*** Opening PROVIDED ENTRIES ***
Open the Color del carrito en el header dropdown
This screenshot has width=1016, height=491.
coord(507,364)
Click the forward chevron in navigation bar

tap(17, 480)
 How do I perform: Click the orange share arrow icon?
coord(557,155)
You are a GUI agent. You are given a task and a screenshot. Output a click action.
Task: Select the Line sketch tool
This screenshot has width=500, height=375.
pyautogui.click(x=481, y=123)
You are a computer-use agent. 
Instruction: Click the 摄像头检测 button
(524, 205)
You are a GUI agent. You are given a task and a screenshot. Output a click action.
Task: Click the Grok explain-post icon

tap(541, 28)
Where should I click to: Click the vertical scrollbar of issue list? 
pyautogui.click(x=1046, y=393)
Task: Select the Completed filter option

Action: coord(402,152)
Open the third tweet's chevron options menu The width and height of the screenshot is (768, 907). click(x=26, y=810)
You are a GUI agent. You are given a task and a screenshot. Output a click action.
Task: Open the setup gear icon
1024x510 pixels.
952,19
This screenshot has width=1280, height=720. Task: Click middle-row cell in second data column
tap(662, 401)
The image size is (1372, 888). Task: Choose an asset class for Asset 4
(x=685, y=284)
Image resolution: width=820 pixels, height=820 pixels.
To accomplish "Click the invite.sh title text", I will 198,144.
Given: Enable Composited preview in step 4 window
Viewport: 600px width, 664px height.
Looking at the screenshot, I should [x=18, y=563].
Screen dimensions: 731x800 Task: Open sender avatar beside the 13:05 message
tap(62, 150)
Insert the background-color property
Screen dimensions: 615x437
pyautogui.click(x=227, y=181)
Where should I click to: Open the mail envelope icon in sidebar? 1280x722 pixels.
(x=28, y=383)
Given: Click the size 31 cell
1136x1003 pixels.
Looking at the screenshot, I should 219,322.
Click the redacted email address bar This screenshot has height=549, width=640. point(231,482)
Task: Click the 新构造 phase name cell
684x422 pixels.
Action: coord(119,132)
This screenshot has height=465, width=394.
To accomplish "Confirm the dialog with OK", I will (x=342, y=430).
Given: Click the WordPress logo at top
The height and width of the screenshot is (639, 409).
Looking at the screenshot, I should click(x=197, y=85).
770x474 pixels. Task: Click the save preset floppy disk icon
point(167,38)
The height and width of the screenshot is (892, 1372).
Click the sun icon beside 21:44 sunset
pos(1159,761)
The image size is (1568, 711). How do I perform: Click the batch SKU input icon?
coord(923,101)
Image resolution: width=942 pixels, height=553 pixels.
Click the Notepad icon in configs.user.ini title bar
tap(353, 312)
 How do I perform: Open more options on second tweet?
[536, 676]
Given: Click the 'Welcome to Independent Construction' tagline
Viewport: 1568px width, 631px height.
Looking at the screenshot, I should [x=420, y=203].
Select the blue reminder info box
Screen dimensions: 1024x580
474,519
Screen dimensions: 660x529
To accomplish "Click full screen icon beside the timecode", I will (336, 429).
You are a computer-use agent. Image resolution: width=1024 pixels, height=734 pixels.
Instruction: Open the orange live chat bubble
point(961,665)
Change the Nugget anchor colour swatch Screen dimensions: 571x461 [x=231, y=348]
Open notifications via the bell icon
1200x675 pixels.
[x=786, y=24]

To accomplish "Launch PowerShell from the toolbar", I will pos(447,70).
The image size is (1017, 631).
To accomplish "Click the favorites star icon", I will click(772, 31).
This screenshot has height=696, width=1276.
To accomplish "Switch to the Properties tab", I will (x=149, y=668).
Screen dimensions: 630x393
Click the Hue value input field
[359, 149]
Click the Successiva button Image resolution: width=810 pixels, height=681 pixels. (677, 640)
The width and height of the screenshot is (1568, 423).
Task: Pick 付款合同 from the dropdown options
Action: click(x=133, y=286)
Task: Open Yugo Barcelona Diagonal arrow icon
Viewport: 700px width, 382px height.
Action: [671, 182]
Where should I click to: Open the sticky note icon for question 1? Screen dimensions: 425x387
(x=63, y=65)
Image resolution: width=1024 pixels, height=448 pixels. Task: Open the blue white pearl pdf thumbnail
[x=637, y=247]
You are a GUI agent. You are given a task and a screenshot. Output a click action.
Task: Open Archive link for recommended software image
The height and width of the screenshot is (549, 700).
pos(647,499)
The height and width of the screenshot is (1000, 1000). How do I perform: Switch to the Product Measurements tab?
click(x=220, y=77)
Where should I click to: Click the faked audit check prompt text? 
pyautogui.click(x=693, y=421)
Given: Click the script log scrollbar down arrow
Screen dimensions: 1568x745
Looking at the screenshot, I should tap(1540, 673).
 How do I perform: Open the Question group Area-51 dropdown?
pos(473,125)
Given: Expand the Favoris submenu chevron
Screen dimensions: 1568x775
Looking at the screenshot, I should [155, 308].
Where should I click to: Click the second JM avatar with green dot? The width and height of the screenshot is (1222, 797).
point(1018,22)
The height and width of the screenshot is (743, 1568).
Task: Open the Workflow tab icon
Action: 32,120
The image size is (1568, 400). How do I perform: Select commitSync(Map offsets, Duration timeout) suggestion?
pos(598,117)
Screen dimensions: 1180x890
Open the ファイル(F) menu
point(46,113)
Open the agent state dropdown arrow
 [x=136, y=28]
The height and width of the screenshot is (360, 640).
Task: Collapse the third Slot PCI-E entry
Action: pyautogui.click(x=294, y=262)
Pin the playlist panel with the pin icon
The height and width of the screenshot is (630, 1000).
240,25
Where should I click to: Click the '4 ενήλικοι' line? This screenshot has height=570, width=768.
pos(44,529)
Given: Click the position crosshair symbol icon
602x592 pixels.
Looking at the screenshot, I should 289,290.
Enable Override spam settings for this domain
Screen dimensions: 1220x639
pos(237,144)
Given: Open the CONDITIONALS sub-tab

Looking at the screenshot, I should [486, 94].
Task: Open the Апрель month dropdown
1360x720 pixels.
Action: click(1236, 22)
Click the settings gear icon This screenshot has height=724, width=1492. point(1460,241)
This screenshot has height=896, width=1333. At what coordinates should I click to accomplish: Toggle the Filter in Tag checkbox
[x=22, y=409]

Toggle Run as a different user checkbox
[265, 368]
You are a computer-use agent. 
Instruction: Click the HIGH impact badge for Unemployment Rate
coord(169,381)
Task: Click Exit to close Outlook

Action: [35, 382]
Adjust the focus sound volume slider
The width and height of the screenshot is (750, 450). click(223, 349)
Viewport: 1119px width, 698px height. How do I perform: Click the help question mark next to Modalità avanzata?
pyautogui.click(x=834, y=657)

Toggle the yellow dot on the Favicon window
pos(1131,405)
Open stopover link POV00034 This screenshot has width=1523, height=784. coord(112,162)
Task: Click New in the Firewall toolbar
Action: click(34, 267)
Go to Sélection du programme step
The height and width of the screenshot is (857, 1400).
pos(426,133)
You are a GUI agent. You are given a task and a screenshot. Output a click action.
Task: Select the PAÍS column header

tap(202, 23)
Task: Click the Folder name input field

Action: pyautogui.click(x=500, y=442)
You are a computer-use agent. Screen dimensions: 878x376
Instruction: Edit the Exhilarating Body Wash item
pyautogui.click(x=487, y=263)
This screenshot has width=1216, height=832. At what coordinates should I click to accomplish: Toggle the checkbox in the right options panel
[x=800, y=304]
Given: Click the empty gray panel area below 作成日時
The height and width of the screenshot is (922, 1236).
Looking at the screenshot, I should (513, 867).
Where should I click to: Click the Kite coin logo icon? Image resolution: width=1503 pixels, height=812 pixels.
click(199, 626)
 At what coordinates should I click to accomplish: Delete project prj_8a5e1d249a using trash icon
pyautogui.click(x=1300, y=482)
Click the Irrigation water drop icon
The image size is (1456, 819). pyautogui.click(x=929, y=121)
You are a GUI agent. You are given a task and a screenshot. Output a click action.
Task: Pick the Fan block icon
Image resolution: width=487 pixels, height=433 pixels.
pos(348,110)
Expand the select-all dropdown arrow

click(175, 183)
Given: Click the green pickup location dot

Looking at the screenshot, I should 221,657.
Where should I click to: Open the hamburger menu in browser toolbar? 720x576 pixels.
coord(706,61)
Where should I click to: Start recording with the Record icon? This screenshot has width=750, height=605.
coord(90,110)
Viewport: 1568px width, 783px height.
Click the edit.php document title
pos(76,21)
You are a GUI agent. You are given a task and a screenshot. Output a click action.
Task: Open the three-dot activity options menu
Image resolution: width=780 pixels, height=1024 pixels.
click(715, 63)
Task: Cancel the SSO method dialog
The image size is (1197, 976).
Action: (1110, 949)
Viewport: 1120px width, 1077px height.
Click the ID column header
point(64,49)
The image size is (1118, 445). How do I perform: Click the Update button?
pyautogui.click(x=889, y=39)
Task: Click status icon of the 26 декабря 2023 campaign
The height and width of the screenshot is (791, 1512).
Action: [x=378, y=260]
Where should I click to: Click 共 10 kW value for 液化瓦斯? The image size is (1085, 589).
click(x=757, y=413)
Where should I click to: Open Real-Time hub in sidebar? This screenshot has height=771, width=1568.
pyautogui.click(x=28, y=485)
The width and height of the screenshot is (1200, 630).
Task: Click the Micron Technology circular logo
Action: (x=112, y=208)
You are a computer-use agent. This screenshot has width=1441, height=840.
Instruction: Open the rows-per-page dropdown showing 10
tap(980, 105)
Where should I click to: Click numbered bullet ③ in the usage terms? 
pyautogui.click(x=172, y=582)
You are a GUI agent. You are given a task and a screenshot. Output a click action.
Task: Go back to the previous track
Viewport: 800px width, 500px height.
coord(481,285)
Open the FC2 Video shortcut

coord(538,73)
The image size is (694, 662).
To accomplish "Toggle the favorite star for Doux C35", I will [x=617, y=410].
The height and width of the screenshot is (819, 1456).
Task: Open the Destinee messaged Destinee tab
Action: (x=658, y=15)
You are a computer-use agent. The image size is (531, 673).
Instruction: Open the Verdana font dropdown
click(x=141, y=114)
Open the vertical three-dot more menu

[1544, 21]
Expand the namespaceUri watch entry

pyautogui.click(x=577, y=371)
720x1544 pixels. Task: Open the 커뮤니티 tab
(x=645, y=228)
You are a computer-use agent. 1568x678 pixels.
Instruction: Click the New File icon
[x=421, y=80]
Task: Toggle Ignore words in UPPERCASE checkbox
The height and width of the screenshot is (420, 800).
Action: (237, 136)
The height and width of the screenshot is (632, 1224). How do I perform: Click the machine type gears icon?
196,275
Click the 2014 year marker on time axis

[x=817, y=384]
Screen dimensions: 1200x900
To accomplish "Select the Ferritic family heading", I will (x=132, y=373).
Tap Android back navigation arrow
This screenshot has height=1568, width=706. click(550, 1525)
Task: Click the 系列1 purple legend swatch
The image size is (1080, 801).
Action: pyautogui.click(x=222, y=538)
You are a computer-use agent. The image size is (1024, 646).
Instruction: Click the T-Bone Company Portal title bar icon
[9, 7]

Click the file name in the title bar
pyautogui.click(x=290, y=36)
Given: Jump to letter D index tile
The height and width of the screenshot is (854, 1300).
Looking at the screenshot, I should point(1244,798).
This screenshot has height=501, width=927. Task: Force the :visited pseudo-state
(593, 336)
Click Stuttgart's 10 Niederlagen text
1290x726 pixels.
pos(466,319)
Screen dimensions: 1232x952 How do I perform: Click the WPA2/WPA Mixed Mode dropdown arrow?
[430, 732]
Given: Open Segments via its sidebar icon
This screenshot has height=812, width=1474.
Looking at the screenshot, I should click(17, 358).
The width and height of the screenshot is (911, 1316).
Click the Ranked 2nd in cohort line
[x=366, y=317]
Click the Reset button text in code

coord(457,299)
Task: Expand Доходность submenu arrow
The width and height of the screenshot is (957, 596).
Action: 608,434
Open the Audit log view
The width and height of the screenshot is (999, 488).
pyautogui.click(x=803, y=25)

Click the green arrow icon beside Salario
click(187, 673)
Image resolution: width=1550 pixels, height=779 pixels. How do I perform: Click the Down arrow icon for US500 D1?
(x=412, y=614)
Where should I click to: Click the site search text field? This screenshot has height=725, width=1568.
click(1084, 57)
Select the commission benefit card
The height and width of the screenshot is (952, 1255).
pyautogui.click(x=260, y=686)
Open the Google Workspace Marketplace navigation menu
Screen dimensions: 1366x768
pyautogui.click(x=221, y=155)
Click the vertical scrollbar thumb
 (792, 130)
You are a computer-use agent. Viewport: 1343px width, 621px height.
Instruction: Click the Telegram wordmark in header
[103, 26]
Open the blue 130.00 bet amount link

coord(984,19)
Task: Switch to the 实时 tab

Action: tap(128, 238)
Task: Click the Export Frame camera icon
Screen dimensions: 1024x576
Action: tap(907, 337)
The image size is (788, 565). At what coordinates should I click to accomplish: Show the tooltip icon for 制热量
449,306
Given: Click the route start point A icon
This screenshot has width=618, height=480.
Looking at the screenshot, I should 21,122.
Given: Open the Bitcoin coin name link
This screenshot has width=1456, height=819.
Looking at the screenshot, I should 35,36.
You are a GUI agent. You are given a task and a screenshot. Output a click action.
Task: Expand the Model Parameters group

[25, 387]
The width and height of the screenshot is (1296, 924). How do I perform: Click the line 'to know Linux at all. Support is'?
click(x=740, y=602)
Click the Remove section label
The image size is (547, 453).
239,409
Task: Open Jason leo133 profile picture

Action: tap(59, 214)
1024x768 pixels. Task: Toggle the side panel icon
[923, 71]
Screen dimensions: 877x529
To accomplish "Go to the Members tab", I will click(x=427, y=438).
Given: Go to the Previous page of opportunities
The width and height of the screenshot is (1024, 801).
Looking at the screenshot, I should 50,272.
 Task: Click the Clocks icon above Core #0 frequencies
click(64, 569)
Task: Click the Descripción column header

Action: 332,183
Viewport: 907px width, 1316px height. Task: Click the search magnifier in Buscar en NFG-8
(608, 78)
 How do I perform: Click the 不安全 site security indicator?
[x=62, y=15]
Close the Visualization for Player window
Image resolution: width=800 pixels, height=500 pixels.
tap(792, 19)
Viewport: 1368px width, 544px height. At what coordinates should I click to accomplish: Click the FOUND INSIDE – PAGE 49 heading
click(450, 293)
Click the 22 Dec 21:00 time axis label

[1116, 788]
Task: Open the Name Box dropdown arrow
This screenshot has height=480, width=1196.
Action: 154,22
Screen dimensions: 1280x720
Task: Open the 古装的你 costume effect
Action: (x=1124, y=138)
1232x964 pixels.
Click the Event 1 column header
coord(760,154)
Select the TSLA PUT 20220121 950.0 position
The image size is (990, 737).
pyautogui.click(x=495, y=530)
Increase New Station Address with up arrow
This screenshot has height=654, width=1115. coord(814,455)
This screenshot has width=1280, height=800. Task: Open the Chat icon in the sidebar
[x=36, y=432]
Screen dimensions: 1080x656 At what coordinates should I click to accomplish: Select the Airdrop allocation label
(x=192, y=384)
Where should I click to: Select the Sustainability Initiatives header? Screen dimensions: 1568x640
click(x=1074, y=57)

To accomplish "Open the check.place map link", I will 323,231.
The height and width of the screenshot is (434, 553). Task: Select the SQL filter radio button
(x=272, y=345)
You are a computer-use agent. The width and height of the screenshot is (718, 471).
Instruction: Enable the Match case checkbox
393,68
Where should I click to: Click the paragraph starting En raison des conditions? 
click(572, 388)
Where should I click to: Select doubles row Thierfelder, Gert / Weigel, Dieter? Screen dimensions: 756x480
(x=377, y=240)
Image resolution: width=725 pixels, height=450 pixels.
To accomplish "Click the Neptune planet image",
*** Closing PROVIDED ENTRIES ***
— WORK INSTRUCTIONS —
Filter the entries above and return only the lines holding "swatch".

— YOUR SOLUTION —
Change the Nugget anchor colour swatch Screen dimensions: 571x461 [x=231, y=348]
Task: Click the 系列1 purple legend swatch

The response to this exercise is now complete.